Automated mobile ultraviolet light devices that continuously emit UV-C in the range of 254 nm wavelength can be placed in patient rooms after patient discharge and terminal cleaning has been performed. UV-C light emitting devices can be set to kill vegetative bacteria or to kill spores. Such systems have shown to reduce the VRE and MRSA by four or more log10, and C. difficile by 1–4log.
There is a risk to future cleaning strategies where over-reliance on automated technologies may be detrimental to manual cleaning protocols. It is vital that these two practices, manual and automated, are seen as complementary and not a replacement for each other. Without conducting manual cleaning efficiently before automated cleaning is begun, soiling may be left behind and will limit the impact of the automated cleaning which is necessary to remove microorganisms that manual cleaning cannot. A harmonious balance must be deployed between the two, constantly feeding into each other in a continuous cycle that maximises efficiency.
Implementation of strategies need to protect staff from the threat of viruses, but also their mental health, so they aren’t burned out and disengage from the objective. Ongoing acquisition of PPE and investment in training and education is required to keep the staff administering cleaning protocols safe and able to perform their duties to the best of their abilities, using the technology and equipment provided to them as effectively as possible.

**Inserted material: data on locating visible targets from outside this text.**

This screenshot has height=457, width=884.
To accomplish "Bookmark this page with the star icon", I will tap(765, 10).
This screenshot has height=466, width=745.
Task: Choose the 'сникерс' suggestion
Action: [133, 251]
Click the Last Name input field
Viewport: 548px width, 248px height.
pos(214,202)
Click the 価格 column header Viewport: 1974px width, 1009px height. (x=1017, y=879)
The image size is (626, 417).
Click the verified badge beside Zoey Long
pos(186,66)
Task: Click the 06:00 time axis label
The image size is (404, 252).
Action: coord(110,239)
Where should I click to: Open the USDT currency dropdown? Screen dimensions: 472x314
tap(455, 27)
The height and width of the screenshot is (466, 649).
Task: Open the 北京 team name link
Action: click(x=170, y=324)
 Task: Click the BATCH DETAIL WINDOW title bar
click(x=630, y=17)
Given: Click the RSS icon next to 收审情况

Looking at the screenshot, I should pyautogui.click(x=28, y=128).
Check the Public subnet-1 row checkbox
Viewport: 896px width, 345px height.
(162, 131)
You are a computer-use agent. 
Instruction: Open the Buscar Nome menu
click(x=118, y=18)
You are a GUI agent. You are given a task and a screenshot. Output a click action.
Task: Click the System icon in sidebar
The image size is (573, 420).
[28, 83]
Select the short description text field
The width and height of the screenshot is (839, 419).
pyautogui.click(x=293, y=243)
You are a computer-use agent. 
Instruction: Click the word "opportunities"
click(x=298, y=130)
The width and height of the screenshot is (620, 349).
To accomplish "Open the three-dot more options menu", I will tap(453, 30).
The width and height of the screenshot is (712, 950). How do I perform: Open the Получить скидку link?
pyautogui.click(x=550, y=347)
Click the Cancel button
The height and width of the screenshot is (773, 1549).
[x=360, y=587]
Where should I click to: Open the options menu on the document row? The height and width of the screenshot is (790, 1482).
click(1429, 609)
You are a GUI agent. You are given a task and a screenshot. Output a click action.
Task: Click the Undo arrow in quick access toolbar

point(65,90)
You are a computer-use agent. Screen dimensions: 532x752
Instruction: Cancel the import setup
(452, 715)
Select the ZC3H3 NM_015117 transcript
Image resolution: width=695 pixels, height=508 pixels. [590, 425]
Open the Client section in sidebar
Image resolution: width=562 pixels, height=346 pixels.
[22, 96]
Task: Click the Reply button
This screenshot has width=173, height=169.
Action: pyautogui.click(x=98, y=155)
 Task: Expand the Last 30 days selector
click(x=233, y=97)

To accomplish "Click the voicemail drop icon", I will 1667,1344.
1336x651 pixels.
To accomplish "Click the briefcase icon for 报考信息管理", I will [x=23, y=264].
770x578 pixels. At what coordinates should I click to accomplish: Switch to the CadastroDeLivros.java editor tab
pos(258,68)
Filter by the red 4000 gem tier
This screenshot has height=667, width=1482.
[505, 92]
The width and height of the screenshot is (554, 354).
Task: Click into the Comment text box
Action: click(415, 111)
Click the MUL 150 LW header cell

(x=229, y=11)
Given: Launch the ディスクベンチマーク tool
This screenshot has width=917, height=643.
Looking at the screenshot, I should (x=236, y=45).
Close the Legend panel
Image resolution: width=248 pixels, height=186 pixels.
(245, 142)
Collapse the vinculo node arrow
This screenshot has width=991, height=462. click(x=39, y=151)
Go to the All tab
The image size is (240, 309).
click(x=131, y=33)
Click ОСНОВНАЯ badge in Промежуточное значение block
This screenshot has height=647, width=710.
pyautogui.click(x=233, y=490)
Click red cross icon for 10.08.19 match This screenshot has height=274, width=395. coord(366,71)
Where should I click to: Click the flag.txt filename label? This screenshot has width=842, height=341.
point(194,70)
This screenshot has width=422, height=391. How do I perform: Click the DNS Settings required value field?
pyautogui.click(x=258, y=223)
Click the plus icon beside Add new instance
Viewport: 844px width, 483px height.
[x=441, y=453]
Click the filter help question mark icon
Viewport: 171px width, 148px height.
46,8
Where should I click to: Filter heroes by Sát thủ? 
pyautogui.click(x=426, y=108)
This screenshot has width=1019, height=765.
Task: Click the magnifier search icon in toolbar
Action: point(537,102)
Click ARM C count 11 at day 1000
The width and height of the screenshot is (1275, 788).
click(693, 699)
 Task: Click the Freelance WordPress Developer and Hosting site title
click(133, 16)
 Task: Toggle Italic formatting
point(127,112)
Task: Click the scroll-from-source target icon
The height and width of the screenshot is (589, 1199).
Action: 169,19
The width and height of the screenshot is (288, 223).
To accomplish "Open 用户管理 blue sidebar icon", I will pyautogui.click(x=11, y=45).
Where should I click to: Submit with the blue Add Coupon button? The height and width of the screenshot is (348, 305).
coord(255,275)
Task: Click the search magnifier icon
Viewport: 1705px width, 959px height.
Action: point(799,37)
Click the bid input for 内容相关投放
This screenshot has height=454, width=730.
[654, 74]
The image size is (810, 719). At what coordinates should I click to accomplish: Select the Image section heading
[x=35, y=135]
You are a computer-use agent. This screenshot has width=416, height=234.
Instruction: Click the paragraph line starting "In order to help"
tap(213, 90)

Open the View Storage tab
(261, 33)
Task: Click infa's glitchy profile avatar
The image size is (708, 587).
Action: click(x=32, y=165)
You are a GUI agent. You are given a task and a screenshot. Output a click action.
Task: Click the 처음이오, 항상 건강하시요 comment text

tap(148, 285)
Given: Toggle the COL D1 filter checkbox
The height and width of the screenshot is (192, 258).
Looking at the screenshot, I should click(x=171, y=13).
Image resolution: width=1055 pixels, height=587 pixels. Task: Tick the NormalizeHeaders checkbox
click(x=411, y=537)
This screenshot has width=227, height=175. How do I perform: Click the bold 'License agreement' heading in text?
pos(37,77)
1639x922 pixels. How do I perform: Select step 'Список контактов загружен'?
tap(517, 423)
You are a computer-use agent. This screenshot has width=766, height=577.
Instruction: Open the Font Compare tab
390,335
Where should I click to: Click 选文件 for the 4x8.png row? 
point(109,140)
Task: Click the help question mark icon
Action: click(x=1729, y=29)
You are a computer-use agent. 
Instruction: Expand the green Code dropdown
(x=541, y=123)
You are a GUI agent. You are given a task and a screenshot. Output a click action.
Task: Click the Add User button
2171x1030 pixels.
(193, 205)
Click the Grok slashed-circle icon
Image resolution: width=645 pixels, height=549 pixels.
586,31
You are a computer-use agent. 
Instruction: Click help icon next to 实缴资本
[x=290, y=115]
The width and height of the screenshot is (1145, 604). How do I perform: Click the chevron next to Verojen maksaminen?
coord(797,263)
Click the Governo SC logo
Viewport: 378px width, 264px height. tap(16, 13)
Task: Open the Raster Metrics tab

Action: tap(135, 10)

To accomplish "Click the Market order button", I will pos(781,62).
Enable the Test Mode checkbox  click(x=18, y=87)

During the onset of COVID-19 pandemic, many NHS Trusts have started incorporating decontamination technologies in their cleaning strategies – which enabled them to control the emergence of any outbreak and reduce rates of transmission. The NHS have succeeded in setting a benchmark for good practice, stemming from their years of experience and knowledge, which will allow healthcare settings and workplaces alike to provide better protection against infections for the people under their care. From pooling resources across health facilities and workplaces, the many minds will be able to harness data from the different environments, staff responsibilities and various stakeholders of influence to create even better solutions, but this may not be ‘one size fits all’.